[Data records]
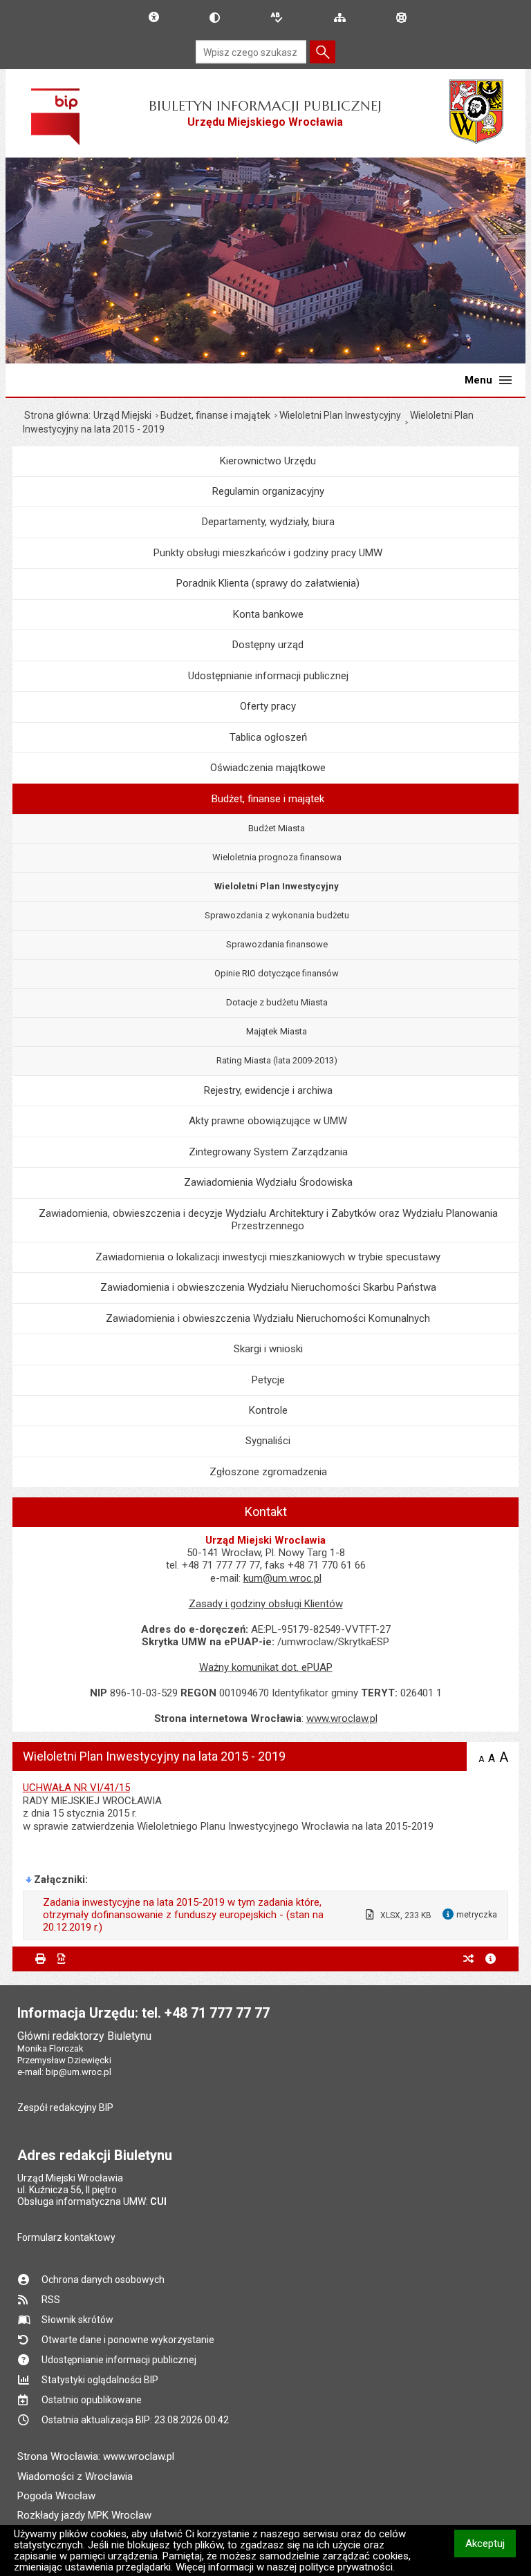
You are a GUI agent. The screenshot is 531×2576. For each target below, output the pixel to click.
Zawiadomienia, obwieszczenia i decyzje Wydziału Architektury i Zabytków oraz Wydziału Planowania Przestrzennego (268, 1219)
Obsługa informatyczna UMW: (92, 2201)
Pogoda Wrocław (56, 2496)
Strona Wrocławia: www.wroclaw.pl (95, 2456)
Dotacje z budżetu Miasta (277, 1002)
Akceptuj (490, 2543)
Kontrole (268, 1410)
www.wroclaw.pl (342, 1718)
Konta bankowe (268, 614)
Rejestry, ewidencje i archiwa (268, 1090)
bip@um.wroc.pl (78, 2072)
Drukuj (40, 1959)
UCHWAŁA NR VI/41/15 (76, 1787)
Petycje (268, 1380)
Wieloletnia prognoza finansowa (277, 857)
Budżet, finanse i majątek (215, 415)
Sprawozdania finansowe (277, 944)
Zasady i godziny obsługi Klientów (266, 1604)
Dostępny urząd (268, 644)
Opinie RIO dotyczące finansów (276, 973)
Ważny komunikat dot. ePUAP (266, 1667)
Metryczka (490, 1959)
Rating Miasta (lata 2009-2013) (276, 1060)
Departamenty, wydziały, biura (268, 521)
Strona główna (56, 415)
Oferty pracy (268, 706)
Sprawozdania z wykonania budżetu (277, 915)
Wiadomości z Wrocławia (75, 2476)
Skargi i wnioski (268, 1349)
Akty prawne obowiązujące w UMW (268, 1121)
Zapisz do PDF (62, 1959)
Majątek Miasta (276, 1031)
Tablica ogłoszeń (268, 737)
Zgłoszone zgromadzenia (268, 1472)
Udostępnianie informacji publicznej (268, 676)
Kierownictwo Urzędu (268, 461)
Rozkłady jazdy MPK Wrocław (84, 2515)
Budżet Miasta (276, 828)
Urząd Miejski (122, 415)
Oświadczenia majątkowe (268, 767)
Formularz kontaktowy (66, 2237)
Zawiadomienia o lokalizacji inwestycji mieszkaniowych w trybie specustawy (267, 1257)
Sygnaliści (267, 1440)
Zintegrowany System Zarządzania (268, 1152)
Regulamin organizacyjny (268, 491)
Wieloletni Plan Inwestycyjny (340, 415)
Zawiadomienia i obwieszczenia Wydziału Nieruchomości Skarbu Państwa (268, 1287)
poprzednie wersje (468, 1959)
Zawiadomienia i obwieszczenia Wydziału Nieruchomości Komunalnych (268, 1318)
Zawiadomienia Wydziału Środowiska (268, 1182)
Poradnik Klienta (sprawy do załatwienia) (268, 583)
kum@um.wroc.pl (282, 1578)
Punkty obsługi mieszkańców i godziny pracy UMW (267, 553)
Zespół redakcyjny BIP (65, 2107)
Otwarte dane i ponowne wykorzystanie (127, 2339)
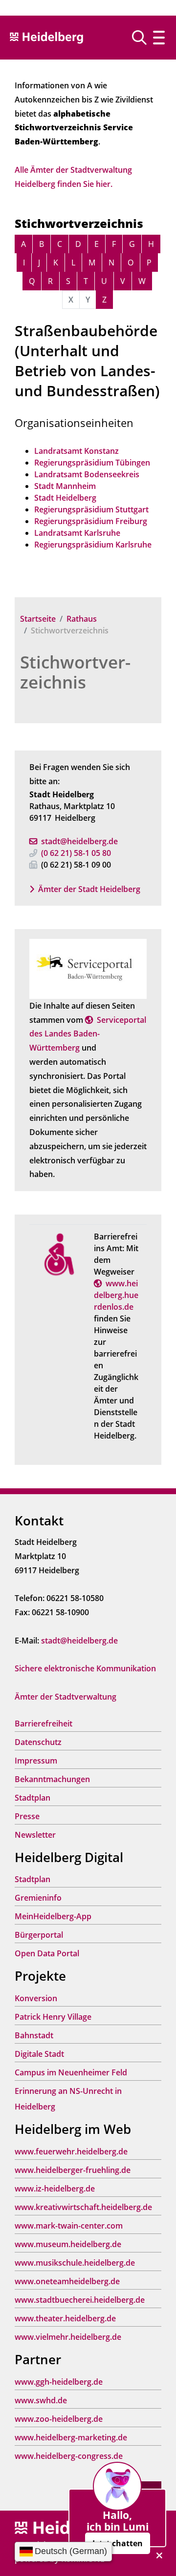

Work instructions:
Among the records above, repeat exactly the line with "Sprawozdania z wykonania budżetu (277, 915)", the line with "Formularz kontaktowy (66, 2237)", and every line in between, and only those.

Result for this task:
Sprawozdania z wykonania budżetu (277, 915)
Wiadomości z Wrocławia (75, 2476)
Skargi i wnioski (268, 1349)
Akty prawne obowiązujące w UMW (268, 1121)
Zapisz do PDF (62, 1959)
Majątek Miasta (276, 1031)
Tablica ogłoszeń (268, 737)
Zgłoszone zgromadzenia (268, 1472)
Udostępnianie informacji publicznej (268, 676)
Kierownictwo Urzędu (268, 461)
Rozkłady jazdy MPK Wrocław (84, 2515)
Budżet Miasta (276, 828)
Urząd Miejski (122, 415)
Oświadczenia majątkowe (268, 767)
Formularz kontaktowy (66, 2237)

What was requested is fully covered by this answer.